The answer, my friends, is blowing in the wind--and it smells distinctly of diesel fumes and darkness.
A tweet has been making the rounds, dredged up from the archives like a skeleton tumbling out of a cupboard. It features candidate "Tulumbu" bold as brass, telling Nigerians not to vote for him for a second term if his government fails to provide 24 hours of electricity after four years. Those were the words that inspired hope among Nigerians who longed for electricity in their homes and stability for their businesses. Thirty-two months later, Peter Obi reminded the nation of that promise, noting that instead of living by his powerful words, the administration now plans to disconnect the Presidential Villa from the national grid entirely, spending billions on solar power for Aso Rock while the rest of the country gropes in the dark. You cannot tell the people to fast while feasting yourself. You cannot secure yourself while leaving Nigerians unsecured. The national grid collapses with the regularity of a third rate Kannywood actress' tears--two collapses in January alone, generation dropping from over 4,500 megawatts to zero, all 23 power plants offline simultaneously... it is a feat of coordination, really, if you think about it. Just not the kind anyone voted for.
The electricity situation is now worse than it was at the twilight of the Buhari administration. Let that sink in. We did not think it possible. We thought we had hit rock bottom. But Nigeria, ever the overachiever, has found a way to dig deeper. And the man who promised to fix it is now building a solar fortress for himself while the grid gasps its last breaths. This is not governance; it is a magic trick. Watch the President disappear into his solar-powered bubble while the rest of us wonder which transformer blew this time.
Then there is the small matter of the Electoral Act. The National Assembly, in its wisdom, passed a version that provides for both electronic and manual transmission of results--the very loophole that cast a pall over the 2023 elections. Nigerians marched, protested, begged, and were tear-gassed for their trouble. The Senate President assures us that "every vote will now count". The President, signing it into law with unseeming haste, opines that computers cannot do everything and humans still have a significant role to play. Indeed. They played a significant role last time, and we saw how that turned out. The question writes itself: with 29 out of 36 governors now in the ruling party, with the majority of lawmakers on the government side, why the fear of compulsory electronic transmission? Why leave the door open for manual results in areas with "network problems"--especially when the Nigerian Communications Commission assures us we have over 93 per cent network coverage?

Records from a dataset

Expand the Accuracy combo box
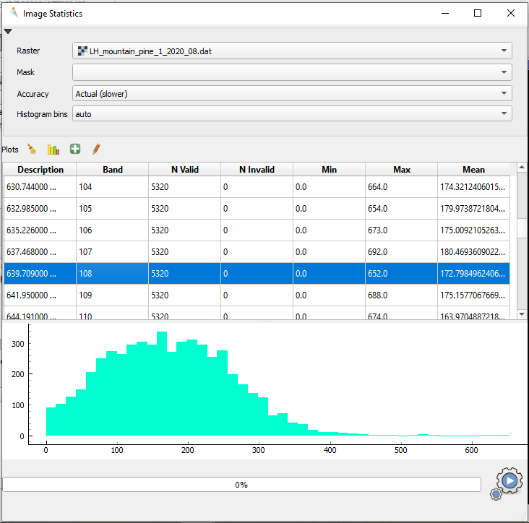 click(x=292, y=93)
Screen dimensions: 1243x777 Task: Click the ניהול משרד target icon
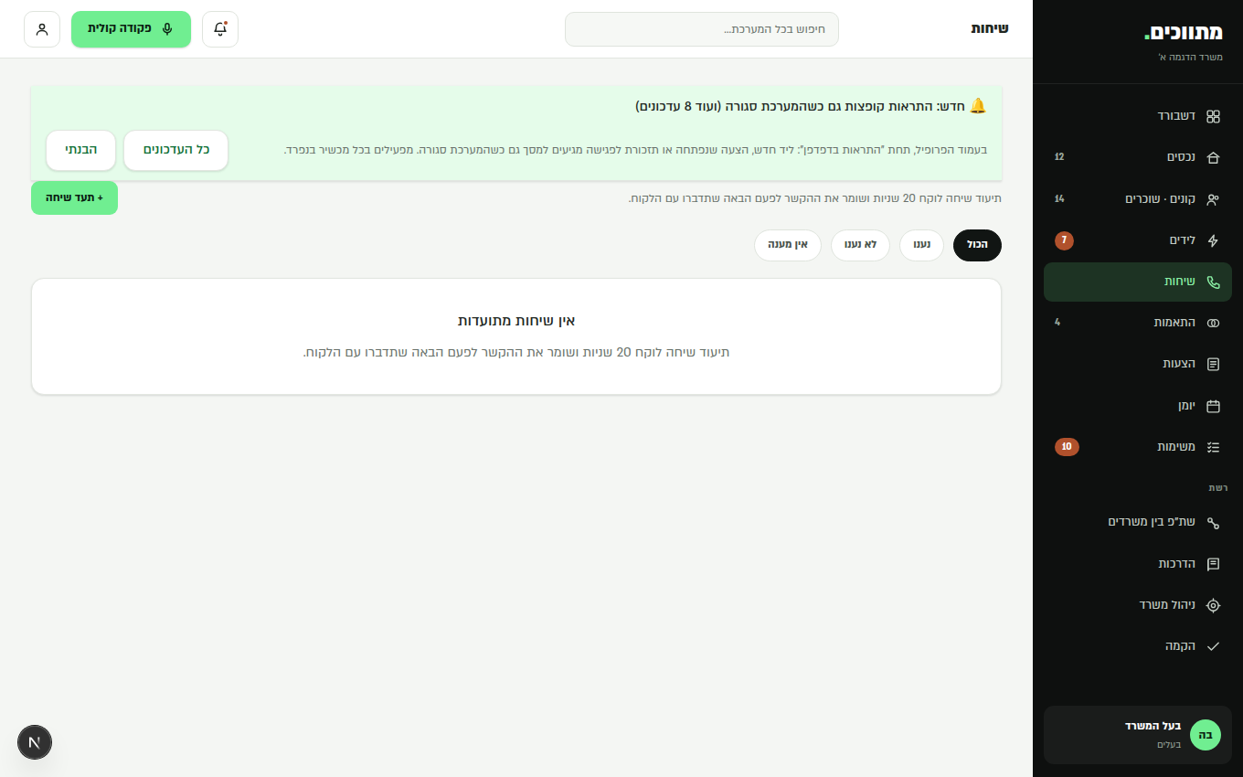[1213, 605]
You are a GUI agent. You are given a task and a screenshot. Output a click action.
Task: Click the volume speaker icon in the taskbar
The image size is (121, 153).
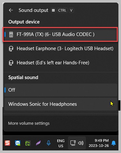click(81, 143)
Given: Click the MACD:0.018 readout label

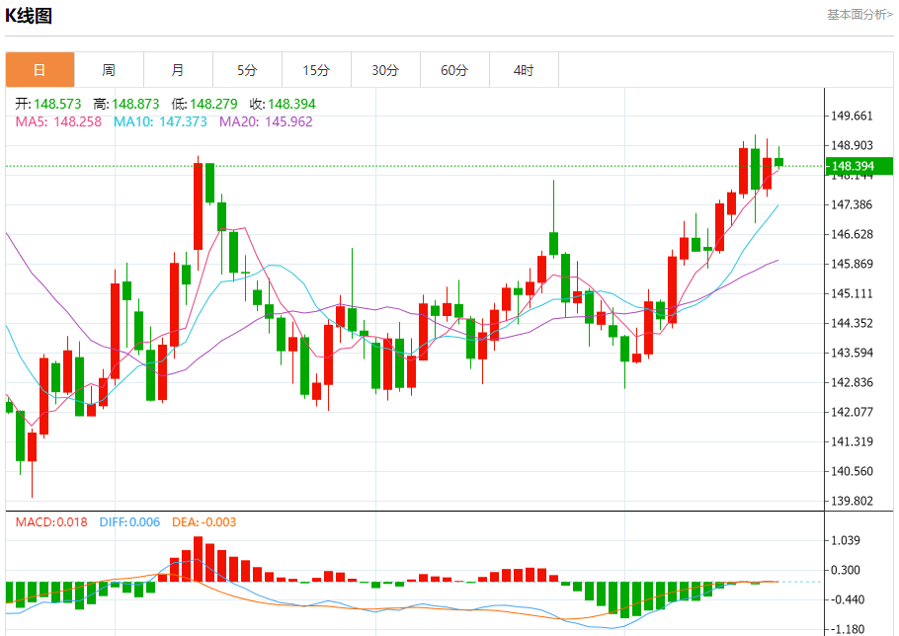Looking at the screenshot, I should (50, 522).
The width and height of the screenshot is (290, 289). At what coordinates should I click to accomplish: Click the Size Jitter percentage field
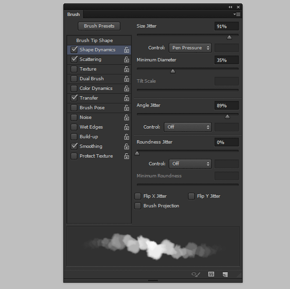(x=227, y=26)
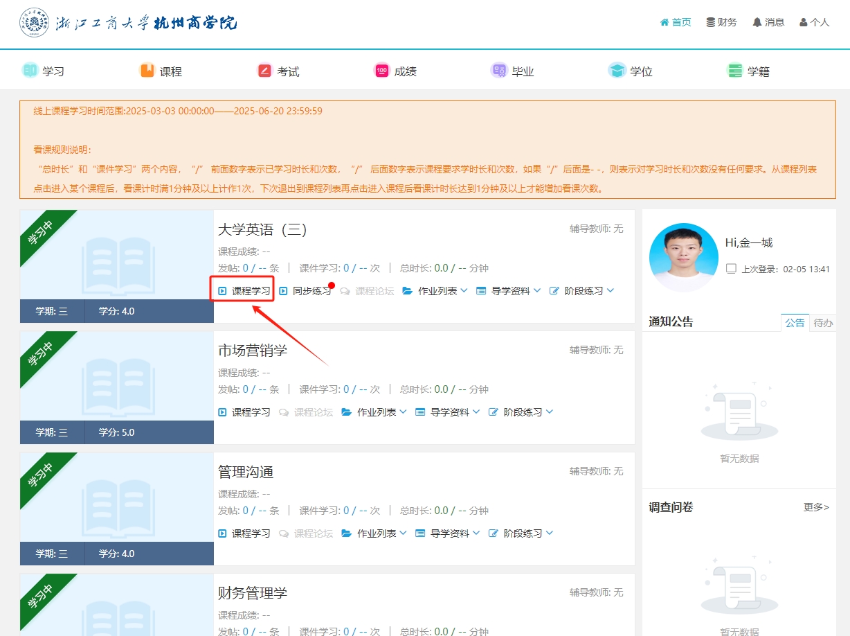Viewport: 850px width, 636px height.
Task: Switch to the 待办 tab in notices
Action: pos(822,323)
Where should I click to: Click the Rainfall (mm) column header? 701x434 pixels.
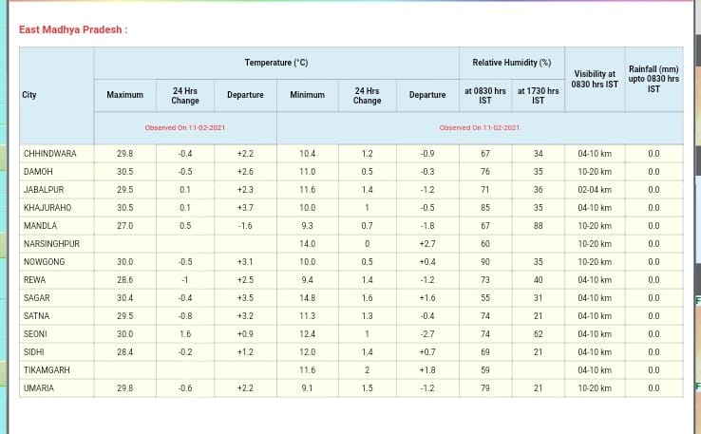click(654, 79)
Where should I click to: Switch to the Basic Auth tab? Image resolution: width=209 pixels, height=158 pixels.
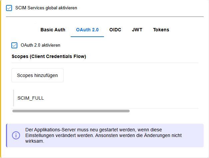pos(53,30)
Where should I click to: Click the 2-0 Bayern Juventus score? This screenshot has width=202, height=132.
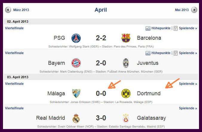[x=101, y=63]
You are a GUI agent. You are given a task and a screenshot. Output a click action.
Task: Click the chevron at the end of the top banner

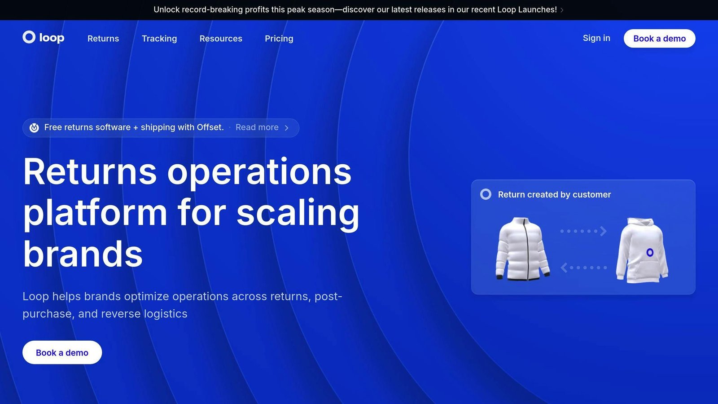point(562,10)
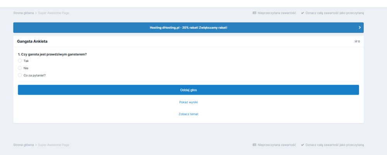Click the dHosting.pl 20% rabat banner text
Image resolution: width=387 pixels, height=155 pixels.
point(188,28)
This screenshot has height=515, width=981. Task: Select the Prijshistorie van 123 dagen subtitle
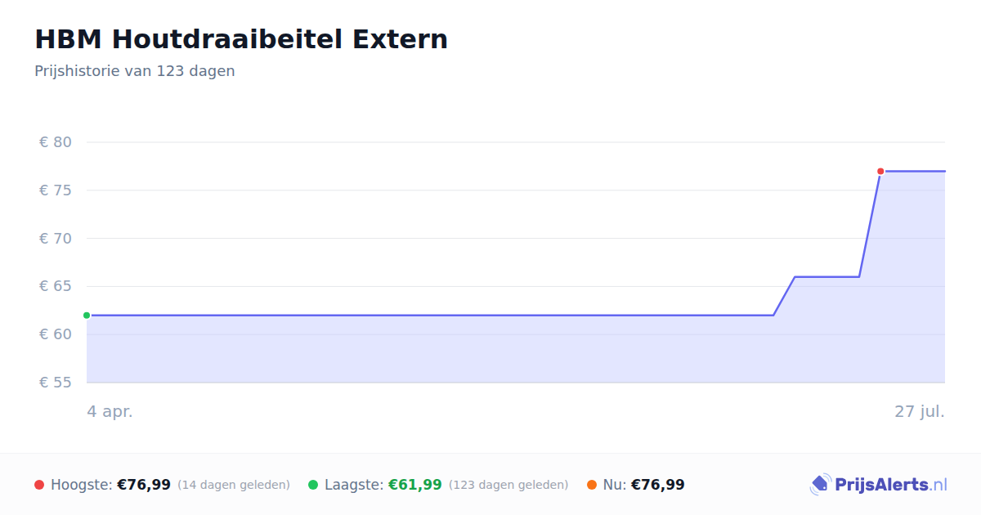click(135, 71)
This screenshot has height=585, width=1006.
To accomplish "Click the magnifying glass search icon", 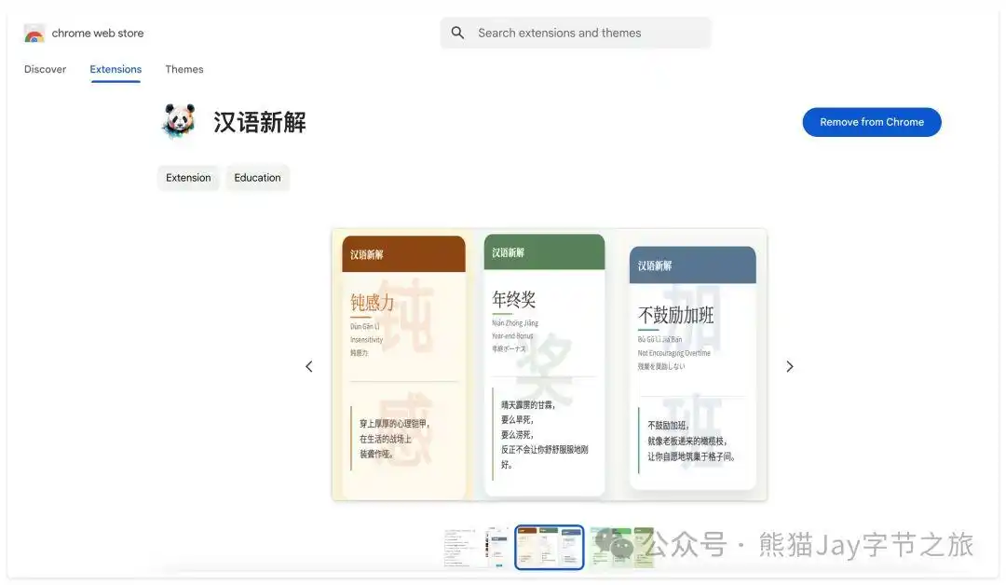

:: Goal ::
Please pick up the column on Nigeria's power grid and the Electoral Act after its closing question about network coverage, and keep writing it.

:: Expected answer ::
So the song and dance begins. El-Rufai and his new allies will crisscross the country, feeding on the discontent. The ruling party will deploy the full weight of incumbency, the power of the purse, the influence of office. They will tell us about stabilisation turning into acceleration, about reforms yielding results, about a strong and stable currency. And the people will look at their wallets, look at their dark houses, look at their unpaid salaries, and make a calculation.
The danger for the government is not that the opposition is strong. The opposition is a coalition of former allies and aggrieved parties, held together by little more than shared enmity. The danger is that the voting public has never been more apathetic to the case of who becomes president--or more spoiling for blood, vowing to cast their votes not for any candidate but simply against the reigning government. When people vote against rather than for, incumbency becomes a liability, not an asset.
Nobody could have imagined that there would come a time when times would be even harder than they were during Buhari. But here we are. The maga don pay... and pay, and pay some more! And now they are expected to troop out and reward the party that collected the school fees. Good luck with that.
The music is starting. The dancers are taking their positions. The stage is set for the upcoming song and dance. But this time, the audience may just stay home... or worse, rush the stage!
And when that happens, all the choreography in the world will not save the performance.
Asha ruwa lafiya!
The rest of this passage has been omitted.